Les auteurs de l’étude font remarquer que les oiseaux granivores, comme les bruants à couronne blanche, sont particulièrement exposés aux néonicotinoïdes durant leur migration printanière, car celle-ci coïncide avec la période d’ensemencement pour de nombreuses plantes agricoles traitées à l’imidaclopride dans les latitudes moyennes de l’hémisphère Nord. Car, rappelons-le, les graines de semence sont habituellement enrobées d’insecticide.

L’usage répandu des néonicotinoïdes le long des routes migratoires traversant le sud du Canada et les États-Unis signifie que les oiseaux subissent des expositions répétées à leurs divers sites de repos, ce qui induit des délais successifs qui amplifient toutes ces conséquences négatives pour les populations d’oiseaux migrateurs », soulignent les chercheurs.

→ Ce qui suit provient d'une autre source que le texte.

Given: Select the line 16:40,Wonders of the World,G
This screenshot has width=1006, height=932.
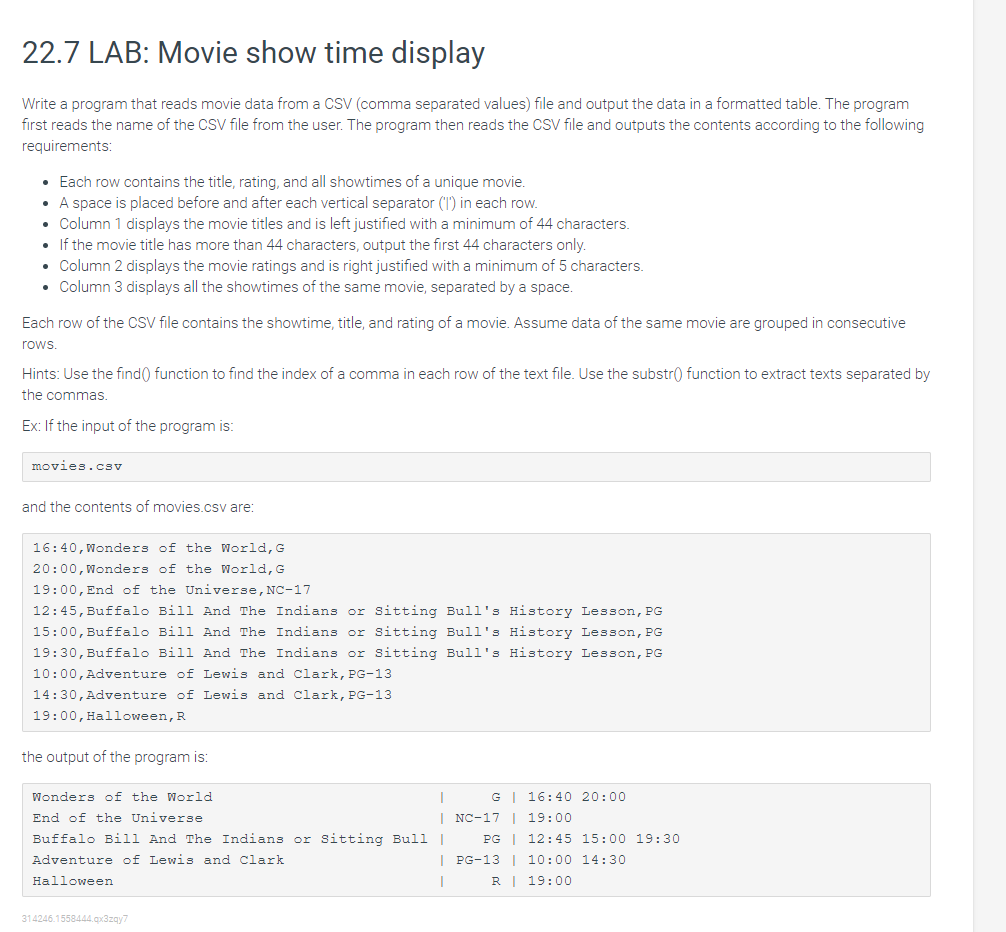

Malheureusement, ces oiseaux souffriront encore longtemps des effets néfastes des néonicotinoïdes, car Santé Canada décidera seulement au début de 2020 s’il adopte la proposition finale d’éliminer dans trois à cinq ans les trois principaux néonicotinoïdes, dont fait partie l’imidaclopride. Et comme le Canada, les États-Unis n’ont toujours pas interdit ces insecticides dévastateurs, contrairement à l’Europe qui les a bannis en décembre 2018.